Muslim Council of Wales warn of 'creeping fascism' over Trump's ban

President Trump signed the executive order on Friday. Credit: Sipa USA/SIPA USA/PA Images

The Muslim Council of Wales have said they are "extremely concerned" about the Trump administration's "Muslim ban" and that "we must all be vigilant of the slowly creeping fascism."

President Trump signed an executive order on Friday, temporarily banning refugees and citizens travelling to the States from seven mainly Muslim countries, to stop "radical Islamic terrorists".

The Muslim Council are calling on politicians to rally against the ban, which could affect UK citizens born abroad.

The Muslim Council of Wales is extremely concerned by the Trump administration's Muslim ban.

We must call the ban by what it is. It has banned citizens from seven Muslim majority countries, with an exemption for religious minorities. He has come through on his election pledge of a Muslim ban.

We have heard of many people living in America with green cards concerned about leaving.

This is a dangerous step. We must all be vigilant of the slowly creeping fascism.

I ask Theresa May and our politicians to use every influence to resist this Muslim ban.

– Saleem Kidwai OBE, Muslim Council of Wales

Citizens from Iraq, Iran, Libya, Somalia, Sudan, Syria and Yemen will be affected by the border ban.

US President Donald Trump has told reporters in the Oval Office that his executive order curbing immigration into the United States is "not a Muslim ban".

He added: "It's working out very nicely. We're going to have a very, very strict ban and we're going to have extreme vetting, which we should have had in this country for many years.

The First Minister has told ITV News that the President's order has diminished "not just the United States, but the West as a whole" and that he will be raising the issue with the Prime Minister tomorrow.

Credit: Yui Mok/PA Wire

The impact on law-abiding citizens in this country and the world over is beyond any rational defence. But more than this, those of us who believe in the solemn duty of helping and protecting refugees must now work harder to show that help is still available and that we still care.

If the special relationship means anything, it must mean honestly calling one another to account.

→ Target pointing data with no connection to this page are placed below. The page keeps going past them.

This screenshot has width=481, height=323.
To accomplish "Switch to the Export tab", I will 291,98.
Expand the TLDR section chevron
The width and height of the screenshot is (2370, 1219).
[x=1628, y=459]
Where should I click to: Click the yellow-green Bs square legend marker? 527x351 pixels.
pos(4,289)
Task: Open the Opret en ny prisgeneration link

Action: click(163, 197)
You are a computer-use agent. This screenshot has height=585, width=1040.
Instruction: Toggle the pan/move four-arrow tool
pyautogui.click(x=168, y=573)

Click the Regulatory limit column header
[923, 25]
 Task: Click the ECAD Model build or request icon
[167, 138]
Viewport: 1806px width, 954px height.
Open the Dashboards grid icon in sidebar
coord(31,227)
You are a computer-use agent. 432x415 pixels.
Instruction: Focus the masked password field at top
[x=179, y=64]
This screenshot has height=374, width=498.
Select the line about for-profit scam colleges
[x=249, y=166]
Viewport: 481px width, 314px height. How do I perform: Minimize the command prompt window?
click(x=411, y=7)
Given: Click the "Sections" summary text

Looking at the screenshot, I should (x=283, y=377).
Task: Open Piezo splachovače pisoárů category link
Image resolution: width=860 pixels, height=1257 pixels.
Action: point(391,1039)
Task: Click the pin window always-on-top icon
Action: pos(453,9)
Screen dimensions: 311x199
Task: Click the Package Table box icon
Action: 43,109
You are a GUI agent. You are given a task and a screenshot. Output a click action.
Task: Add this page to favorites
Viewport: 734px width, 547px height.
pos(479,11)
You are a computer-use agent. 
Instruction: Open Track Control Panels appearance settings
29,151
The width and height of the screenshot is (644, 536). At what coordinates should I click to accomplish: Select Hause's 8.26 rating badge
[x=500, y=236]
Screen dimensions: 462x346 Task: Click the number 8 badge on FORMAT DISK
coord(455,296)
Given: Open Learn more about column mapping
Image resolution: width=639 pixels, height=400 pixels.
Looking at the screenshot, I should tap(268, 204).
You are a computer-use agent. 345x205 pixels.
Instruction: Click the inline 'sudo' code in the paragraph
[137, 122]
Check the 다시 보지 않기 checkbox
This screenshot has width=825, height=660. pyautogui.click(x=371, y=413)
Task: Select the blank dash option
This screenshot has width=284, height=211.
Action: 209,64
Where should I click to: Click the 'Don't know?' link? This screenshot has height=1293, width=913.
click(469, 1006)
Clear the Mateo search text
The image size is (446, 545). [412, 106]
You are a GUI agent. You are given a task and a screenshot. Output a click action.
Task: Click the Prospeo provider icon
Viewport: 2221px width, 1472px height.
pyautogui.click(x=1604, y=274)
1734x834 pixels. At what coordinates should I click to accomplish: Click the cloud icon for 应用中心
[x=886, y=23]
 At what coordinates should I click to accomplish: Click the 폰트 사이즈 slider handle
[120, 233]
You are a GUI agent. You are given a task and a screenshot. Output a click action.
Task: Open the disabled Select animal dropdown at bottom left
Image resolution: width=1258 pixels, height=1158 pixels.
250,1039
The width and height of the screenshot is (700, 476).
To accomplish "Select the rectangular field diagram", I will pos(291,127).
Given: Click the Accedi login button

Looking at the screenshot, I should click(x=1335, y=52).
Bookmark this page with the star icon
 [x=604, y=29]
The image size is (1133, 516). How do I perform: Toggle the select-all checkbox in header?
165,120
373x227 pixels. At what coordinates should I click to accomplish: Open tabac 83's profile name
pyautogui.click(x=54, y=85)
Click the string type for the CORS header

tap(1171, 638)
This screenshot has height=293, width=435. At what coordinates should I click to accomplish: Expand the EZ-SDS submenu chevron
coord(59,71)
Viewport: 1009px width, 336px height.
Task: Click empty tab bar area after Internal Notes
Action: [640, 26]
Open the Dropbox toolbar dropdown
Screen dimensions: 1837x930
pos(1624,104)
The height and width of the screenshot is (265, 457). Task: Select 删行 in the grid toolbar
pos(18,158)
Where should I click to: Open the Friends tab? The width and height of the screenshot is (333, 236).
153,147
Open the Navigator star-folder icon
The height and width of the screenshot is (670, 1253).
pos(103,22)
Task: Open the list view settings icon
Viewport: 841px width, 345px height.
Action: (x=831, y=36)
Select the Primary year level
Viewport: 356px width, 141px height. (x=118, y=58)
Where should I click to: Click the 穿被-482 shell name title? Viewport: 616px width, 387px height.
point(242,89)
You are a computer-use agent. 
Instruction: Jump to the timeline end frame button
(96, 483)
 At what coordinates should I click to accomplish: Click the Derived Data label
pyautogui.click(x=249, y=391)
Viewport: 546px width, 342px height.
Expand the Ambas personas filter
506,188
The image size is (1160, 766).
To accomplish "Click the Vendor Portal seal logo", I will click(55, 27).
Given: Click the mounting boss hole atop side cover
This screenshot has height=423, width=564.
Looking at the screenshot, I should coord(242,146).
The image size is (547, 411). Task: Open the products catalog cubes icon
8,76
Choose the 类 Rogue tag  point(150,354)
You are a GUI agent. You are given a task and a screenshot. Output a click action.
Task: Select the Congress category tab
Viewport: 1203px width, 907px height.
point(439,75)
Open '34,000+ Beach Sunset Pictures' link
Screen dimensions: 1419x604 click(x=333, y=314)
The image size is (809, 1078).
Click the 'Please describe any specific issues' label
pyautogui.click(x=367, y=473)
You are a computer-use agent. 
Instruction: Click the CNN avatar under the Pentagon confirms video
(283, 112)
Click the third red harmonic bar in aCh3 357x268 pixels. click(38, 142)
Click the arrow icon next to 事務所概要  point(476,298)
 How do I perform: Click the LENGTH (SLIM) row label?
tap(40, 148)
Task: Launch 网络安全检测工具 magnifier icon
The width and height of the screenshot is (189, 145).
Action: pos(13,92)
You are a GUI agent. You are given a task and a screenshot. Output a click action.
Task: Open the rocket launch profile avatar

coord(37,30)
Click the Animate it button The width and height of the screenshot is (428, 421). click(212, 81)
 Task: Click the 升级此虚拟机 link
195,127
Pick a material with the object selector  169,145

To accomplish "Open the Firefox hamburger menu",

Silence and evasion are not the hallmarks of leadership.

I’ll be raising this with Theresa May when we meet tomorrow

– Carwyn Jones AM, First Minister

Prime Minister Theresa May has said she does "not agree" with the ban, and will step in if it affects Britons.

She arrived back in the UK from a visit to Turkey amid anger after she refused to condemn the controversial ban.

She's said 'the United States is responsible for the United States' policy on refugees."

The Foreign Office say they are working with other government departments to investigate the impact of the ban.

We are still working closely with the State department to find out the impact this may have.